Now, Bede was writing between 130 and 330 years after the event. His main source was Gildas, the problems of whose work we have already seen. Bede probably had a different manuscript of On the Ruin… – perhaps a better one – but otherwise was confronted by exactly the same problems as us in using Gildas, and there is no reason to suppose that he was any more able to solve them than we are. Thus we have to ask what other sources he had. He had a copy of the Life of Germanus, to which we shall return. He had also some royal pedigrees, some, evidently Kentish, origin myths and possibly some oral tradition. None of this latter group of sources inspires confidence.

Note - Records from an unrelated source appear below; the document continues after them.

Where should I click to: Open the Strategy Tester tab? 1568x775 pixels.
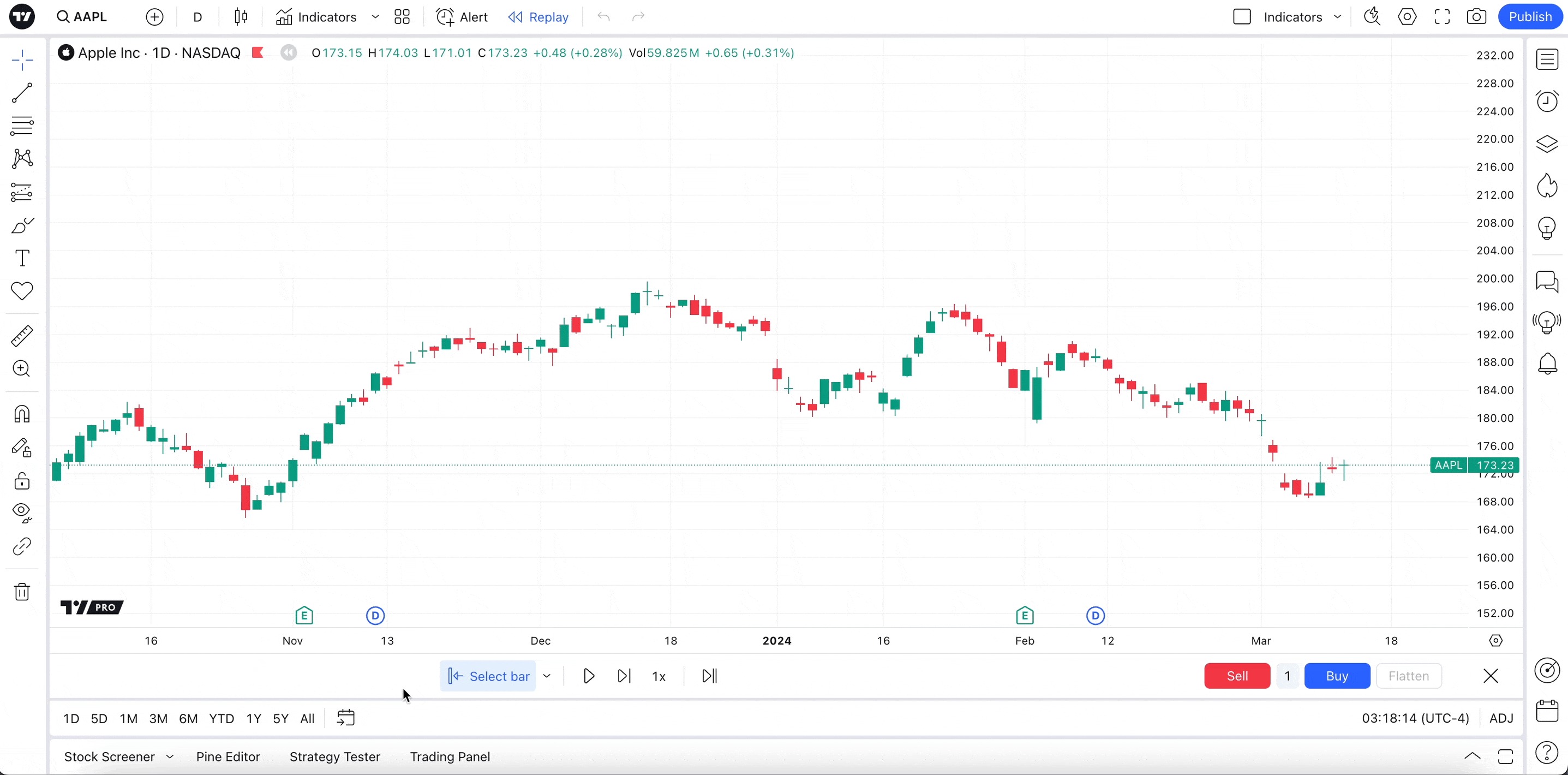tap(334, 757)
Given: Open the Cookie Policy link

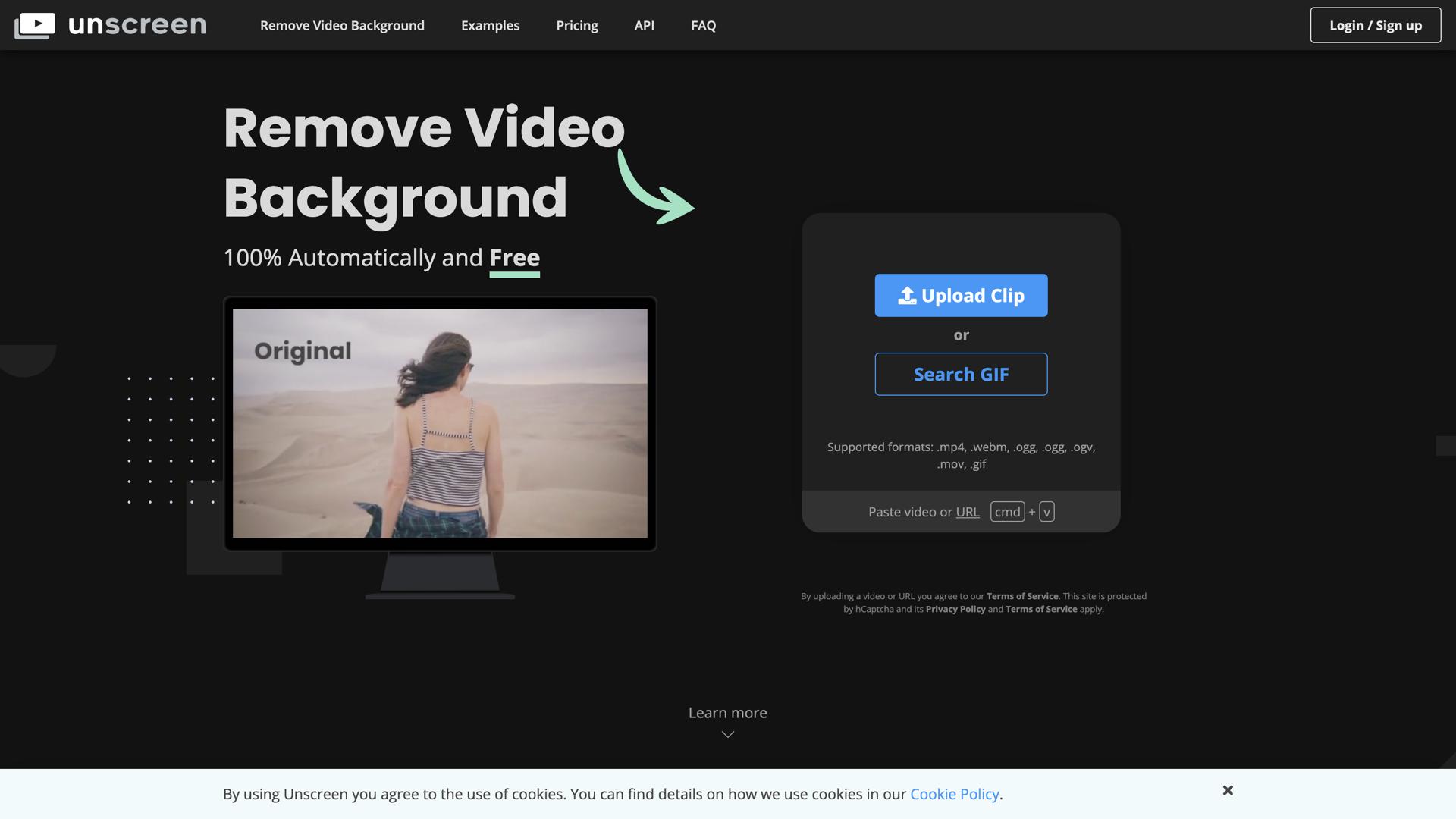Looking at the screenshot, I should (954, 793).
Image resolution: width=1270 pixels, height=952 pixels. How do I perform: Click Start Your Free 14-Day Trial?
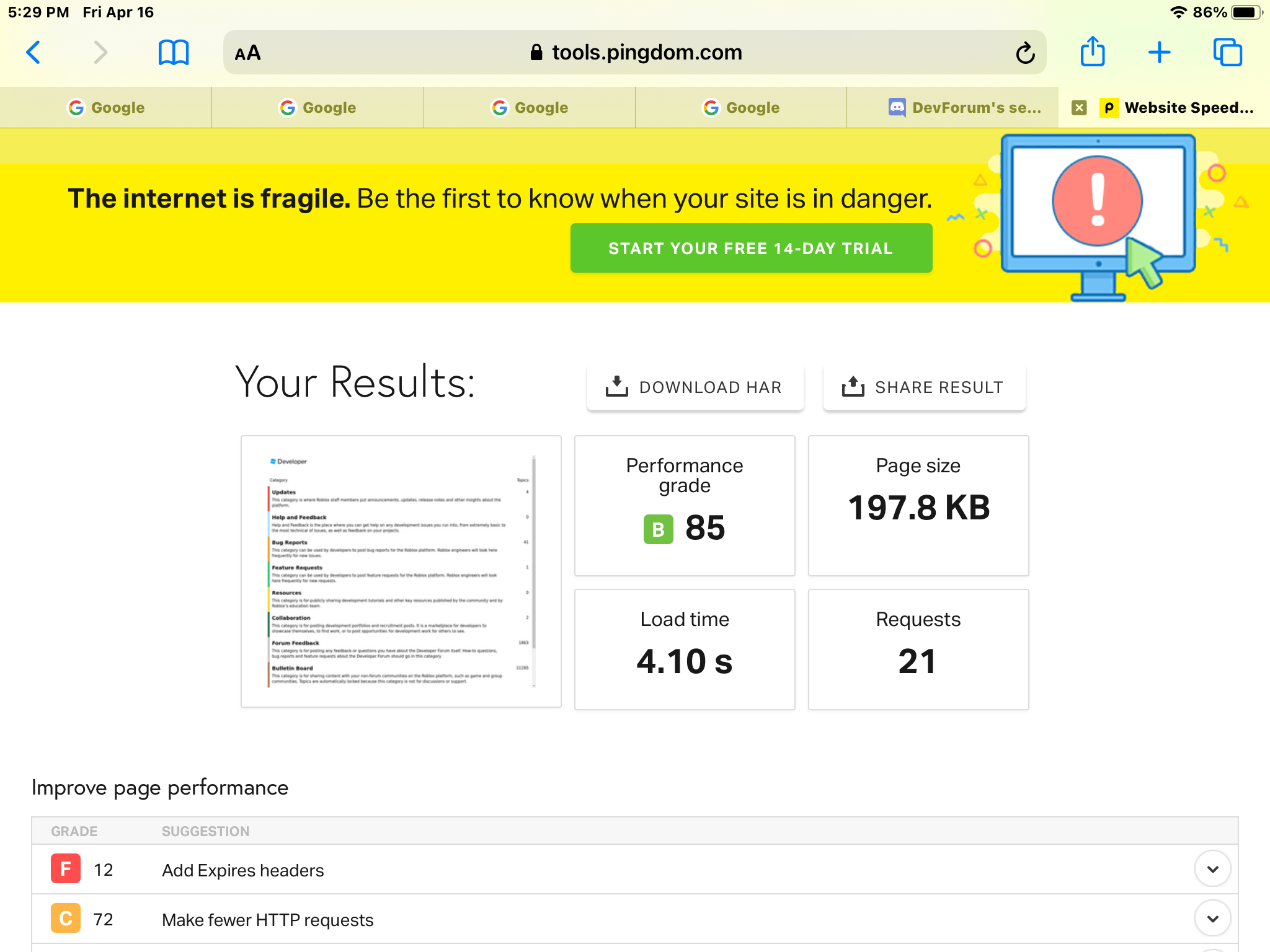click(x=751, y=248)
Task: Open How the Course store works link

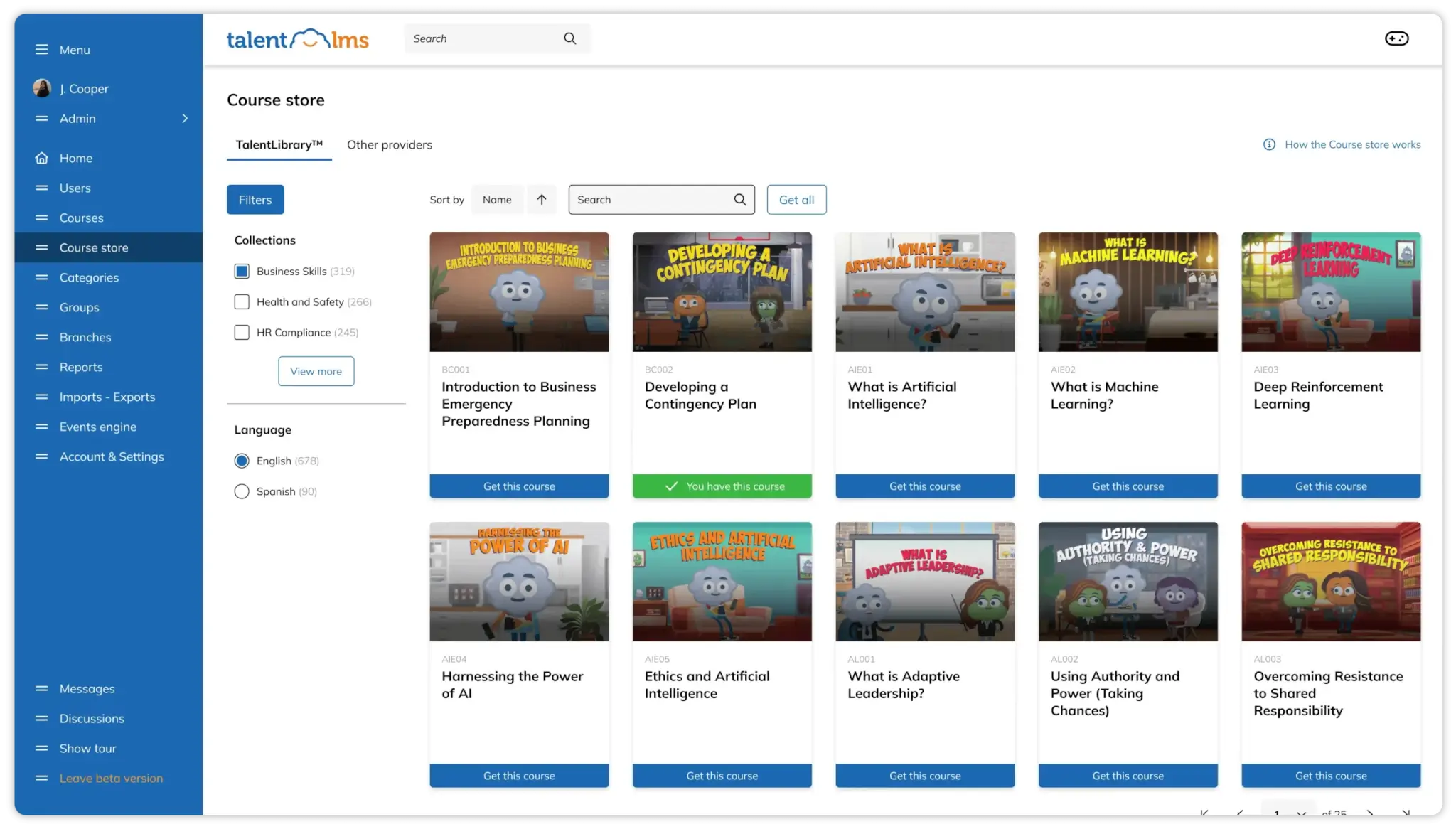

Royal genealogies or pedigrees are easily, frequently and demonstrably manipulated for what we would today call propaganda. Hitherto enemy kings may be retrospectively made into relatives; rivals and competitors made into brothers or cousins; the number of generations shortened or lengthened; and so on. They also manifestly include legendary and divine personages. Many of the same points can be made about origin myths – in this case the story of Hengest and Horsa. It’s possible that Bede had access to British tradition. As we’ll see, there was a British legendary tradition about all this, and the name Vortigern, ‘the great king’, may have entered his account via this route. Origin myths hardly represent reliable sources, as will be underlined below, especially when they feature semi-legendary figures, and genealogies including people whose names are clearly invented to justify claims to territory (Hengest’s pedigree includes Wecta, Wihta and Wihtegisel, all of which mean ‘Wight’, which island the kings of Kent laid some sort of Jutish claim to). Hengest appears in another fragment of heroic saga, ‘the fight at Finsburh’, and the names Hengest and Horsa mean ‘Gelding’ and ‘Horse’. Pairs of semi-divine brothers and the three ships in which they arrived in Britain are common features of post-Roman origin myth (the latter also crop up in a mostly fictional sixth-century hotch-potch, On the Origin and Deeds of the Goths, by Jordanes). Horsa is otherwise unknown; Bede said his monument could still be seen at Richborough in Kent. Whether or not, as Ian Richmond memorably suggested, this monument was an old Roman tombstone on which only the HORS of COHORS was still legible, this too is clearly the stuff of local legend.
What about Bede’s AD dates? It has occasionally been thought that Bede based these on lost sets of annals.[ii] It can, however, be shown in some detail how Bede worked out these dates, and thus how he was guessing as much as we are today.[iii] That leaves Aelle of Sussex, Ceawlin of Wessex, and the question of imperium. The Anglo-Saxon Chronicle mentions both of these figures, placing Aelle in the 480s and Ceawlin in the middle to late sixth century. As we shall see, the Chronicle has no evidential value for the fifth century. It seems most likely that Bede got these names from a Kentish source, probably a source which named kings who had control over Kent. The historically well-attested Aethelberht of Kent (died c.616) is recorded by the Chronicle as shaking off Ceawlin’s overlordship; it does not seem unreasonable to place Aelle some time shortly before Ceawlin, probably in the mid-sixth century. As for what imperium meant, it is now generally thought that Bede’s list of seven kings with imperium is not a straight list of seven ‘Bretwaldas‘ (Anglo-Saxon High Kings). The word Bretwalda only occurs once in all Old English literature (and thus not in Bede)[iv] and so hardly represents a well-known institution. Bede’s list represents five important kings with great importance for his story: Aethelberht of Kent (who invited in the Roman mission under Augustine); Raedwald of East Anglia (who seems to have taken over some of Aethleberht’s power but more importantly put Edwin on the throne of Northumbria); and Edwin (the first catholic Christian king of Northumbria), Oswald (a saint, martyred by the pagans) and Oswy (the king who presided over the Synod of Whitby which established Roman rather than Celtic Christianity as the established belief in England) of Northumbria. Aelle and Ceawlin are added, probably from a Kentish source, for good measure, and the question of why other equally if not more powerful kings, like Penda, Wulfhere and Aethelbald of Mercia, or Ecgfrith of Northumbria do not figure in the list does not arise.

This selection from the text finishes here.